Herhangi bir haksızlığa karşı yapılan protestolara hep sıcak bakmışımdır.
Yargı da dahil olmak üzere her yöntemi denedikten sonra, haklı olduğuna inandığı bir sorunu çözememeyi, bir biçimde protesto etmenin yurttaşlık görevi olduğunu da vurgulamam gerek.
Adam bir gecekondu yapmış.
Aradan zaman geçmiş, yerel yönetim gecekondusuna elektrik, su bağlamış, telefon vermiş.
Yıllar sonra, adamın gecekondu yaptığı mekan, imara girmiş, değer kazanmış.
Ortaya bir arsa toparlayıcısı çıkmış, tüm arsaları almış, adama da “bu arsa artık benim, haydi bakalım çık buradan, yoksa evini yıkacağım” demiş
Yıllar önce köyünden gelip, arsa satın alan ve barınacak bir gecekondu yapan adam, her türlü yasal yolları denemiş ama bir şey anlayamamış.
Sonunda, gelen yıkım ekiplerine karşı durarak, eline bir şişe benzin alıp evinin damına çıkmış, bir eline de çakmak alarak, “gelmeyin, kendimi yakarım” diye bas bas bağırmaya başlamış.
Sonuçta yaptığı eylemden dolayı amacına ulaşamasa da bir protesto biçimi gerçekleştirmiş.
Haydi takdir etmeyin…
Yaptığı gecekonduya su bağlayan belediye ortada yok.
Elektrik veren kurum ortada yok.
Telefon hattı çeken kurum ortada yok.
Onların tümü, suçu gecekonduyu yapan yurttaşa yüklemiş ve ortadan kaybolmuşlar.
Şimdi bu yurttaşa hak verir misiniz, vermez misiniz?
Bu sıradan yurttaşın, kendisine kimsenin sahip çıkmadığını görünce, eline benzin alarak kendini yakmak istemesini nasıl karşılarsınız?
Bu konudaki duyarlılığımızı yitirdiğimizi düşünüyorum.
Çünkü yurdun çeşitli yörelerinde, özelliklede göç alan büyük kentlerde bu tür olaylara sık sık rastlanıyor.
Bunun içindir ki ben, bir haksızlığa karşı yapılan protestolara hep sıcak bakmışımdır.
xxx
Böyle bir girişten sonra bana elektronik postayla gelen bir fıkrayı sizinle paylaşmak istiyorum.
Ormanda bir tavşan, önüne bir daktilo almış tak tuk yazıyormuş.
Oradan geçen bir tilki sormuş; “ne yazıyorsun tavşan?” Tavşan yanıt vermiş; “doktora tezimi yazıyorum.

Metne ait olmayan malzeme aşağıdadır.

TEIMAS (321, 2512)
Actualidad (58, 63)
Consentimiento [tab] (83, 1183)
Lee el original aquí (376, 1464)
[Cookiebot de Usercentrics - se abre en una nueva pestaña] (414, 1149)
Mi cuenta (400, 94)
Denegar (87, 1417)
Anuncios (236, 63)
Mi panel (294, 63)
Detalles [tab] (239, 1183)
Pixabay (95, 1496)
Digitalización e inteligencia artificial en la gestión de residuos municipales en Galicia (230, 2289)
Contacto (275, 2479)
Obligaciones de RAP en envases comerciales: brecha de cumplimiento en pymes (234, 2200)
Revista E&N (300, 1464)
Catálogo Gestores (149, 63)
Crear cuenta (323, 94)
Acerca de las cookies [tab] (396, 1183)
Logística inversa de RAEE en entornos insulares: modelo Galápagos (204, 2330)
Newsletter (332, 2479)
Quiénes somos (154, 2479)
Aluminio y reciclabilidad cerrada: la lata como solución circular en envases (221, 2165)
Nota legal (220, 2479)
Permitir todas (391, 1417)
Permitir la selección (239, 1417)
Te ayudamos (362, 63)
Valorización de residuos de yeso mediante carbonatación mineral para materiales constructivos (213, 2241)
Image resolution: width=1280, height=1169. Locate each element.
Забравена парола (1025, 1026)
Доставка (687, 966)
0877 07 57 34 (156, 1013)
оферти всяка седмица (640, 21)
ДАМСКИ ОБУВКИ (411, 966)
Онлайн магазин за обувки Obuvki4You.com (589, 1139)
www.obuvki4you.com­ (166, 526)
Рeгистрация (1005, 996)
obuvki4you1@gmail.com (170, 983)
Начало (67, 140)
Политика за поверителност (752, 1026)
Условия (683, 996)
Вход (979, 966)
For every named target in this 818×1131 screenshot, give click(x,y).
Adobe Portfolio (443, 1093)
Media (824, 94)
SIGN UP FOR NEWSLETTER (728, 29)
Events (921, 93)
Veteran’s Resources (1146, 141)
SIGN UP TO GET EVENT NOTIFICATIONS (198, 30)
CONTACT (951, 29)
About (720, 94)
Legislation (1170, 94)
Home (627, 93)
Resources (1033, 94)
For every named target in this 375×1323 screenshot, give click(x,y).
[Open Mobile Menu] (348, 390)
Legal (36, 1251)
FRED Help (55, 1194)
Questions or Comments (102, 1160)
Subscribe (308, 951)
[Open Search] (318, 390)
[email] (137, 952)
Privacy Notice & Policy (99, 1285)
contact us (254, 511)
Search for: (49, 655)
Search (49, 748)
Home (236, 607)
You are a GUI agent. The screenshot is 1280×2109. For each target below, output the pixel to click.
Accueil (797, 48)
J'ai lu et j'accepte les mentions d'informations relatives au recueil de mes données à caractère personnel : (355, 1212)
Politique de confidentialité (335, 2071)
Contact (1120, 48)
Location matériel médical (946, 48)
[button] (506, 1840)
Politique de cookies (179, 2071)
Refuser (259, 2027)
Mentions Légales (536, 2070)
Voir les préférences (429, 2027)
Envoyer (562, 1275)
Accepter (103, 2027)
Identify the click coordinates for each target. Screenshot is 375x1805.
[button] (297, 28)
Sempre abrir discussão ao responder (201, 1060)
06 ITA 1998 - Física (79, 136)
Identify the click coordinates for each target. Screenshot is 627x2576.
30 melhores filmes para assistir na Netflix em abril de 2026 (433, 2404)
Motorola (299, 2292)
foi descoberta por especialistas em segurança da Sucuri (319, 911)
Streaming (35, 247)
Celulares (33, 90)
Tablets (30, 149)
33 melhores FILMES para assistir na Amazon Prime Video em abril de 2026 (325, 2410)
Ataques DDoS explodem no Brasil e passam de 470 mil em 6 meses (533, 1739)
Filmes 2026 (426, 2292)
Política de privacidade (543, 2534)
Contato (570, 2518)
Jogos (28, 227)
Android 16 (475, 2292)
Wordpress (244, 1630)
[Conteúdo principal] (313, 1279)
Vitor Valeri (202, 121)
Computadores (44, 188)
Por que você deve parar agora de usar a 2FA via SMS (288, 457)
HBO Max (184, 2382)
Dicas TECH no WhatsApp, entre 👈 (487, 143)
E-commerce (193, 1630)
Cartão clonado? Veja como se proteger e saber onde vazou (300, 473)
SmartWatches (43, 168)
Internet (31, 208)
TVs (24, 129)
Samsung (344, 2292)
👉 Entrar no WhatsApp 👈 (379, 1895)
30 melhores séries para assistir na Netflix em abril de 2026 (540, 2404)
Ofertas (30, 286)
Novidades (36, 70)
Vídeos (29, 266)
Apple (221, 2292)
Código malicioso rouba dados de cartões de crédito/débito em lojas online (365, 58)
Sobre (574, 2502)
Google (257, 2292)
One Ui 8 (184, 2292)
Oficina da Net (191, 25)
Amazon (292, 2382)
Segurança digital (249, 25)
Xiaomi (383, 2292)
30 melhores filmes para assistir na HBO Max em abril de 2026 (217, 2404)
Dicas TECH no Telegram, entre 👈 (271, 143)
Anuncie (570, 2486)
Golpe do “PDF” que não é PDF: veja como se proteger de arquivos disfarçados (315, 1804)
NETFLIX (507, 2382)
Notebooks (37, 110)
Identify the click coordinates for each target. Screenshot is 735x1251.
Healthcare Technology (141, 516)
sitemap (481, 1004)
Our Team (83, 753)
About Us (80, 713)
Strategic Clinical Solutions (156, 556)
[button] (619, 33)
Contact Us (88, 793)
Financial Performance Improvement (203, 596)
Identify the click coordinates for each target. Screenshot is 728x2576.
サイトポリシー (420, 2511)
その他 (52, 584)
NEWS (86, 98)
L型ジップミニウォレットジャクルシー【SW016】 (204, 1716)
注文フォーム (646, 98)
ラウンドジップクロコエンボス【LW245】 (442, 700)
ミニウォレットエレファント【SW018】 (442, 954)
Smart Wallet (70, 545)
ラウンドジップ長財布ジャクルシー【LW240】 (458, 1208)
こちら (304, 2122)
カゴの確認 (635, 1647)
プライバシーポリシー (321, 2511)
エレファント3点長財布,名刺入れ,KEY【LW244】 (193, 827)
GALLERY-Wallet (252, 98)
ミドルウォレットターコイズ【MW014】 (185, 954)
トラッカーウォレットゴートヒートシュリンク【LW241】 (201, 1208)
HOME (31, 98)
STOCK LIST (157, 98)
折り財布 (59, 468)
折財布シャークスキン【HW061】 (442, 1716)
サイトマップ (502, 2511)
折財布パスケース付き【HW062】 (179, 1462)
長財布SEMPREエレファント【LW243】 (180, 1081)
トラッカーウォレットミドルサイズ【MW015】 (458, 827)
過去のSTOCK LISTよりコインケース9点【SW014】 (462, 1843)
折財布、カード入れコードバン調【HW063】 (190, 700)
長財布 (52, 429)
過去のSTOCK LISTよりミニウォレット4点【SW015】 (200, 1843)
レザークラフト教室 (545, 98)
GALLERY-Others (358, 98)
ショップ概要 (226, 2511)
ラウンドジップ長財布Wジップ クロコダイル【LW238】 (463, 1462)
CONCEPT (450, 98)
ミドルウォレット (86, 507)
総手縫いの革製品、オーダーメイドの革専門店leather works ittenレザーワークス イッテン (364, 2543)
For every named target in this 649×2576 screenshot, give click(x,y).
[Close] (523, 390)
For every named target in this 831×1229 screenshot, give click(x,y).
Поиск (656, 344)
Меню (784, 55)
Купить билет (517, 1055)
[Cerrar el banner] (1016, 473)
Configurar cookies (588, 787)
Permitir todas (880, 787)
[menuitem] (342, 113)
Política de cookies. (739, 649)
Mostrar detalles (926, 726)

Konusu da tilki nasıl yenir.”
Tilki, “tavşan tilkiyi yiyebilir mi?” diye sorunca tavşan “gel sana ispat edeyim” demiş ve tilkiyi yuvasına sokmuş.
Biraz sonra yuvadan tavşan yalnız başına çıkıp, daktilosunun başına yeniden geçmiş.
Bu kez oradan geçen kurt sormuş; “tavşan ne yazıyorsun?” Tavşan, “kurt nasıl yenir adlı doktora tezimi hazırlıyorum” demiş.
Kurt gülmüş, “yahu hiç tavşan kurdu yiyebilir mi?” diye sormuş.
Tavşan “gel benimle” diye kurdu da yuvasına sokmuş.
Bir süre sonra tavşan yuvadan yine yalnız çıkmış.
Tavşanın yuvasında ise manzara şöyleymiş;
Bir köşede tilkinin kemikleri, bir köşede de kurdun kemikleri…
Başköşede ise, tavşanın “doktora danışmanı” aslan, kürdanla dişlerini temizliyor…
Yukarıdaki girişimden sonra bu fıkracıkla ne demek istediğimi bilmem anlatabildim mi?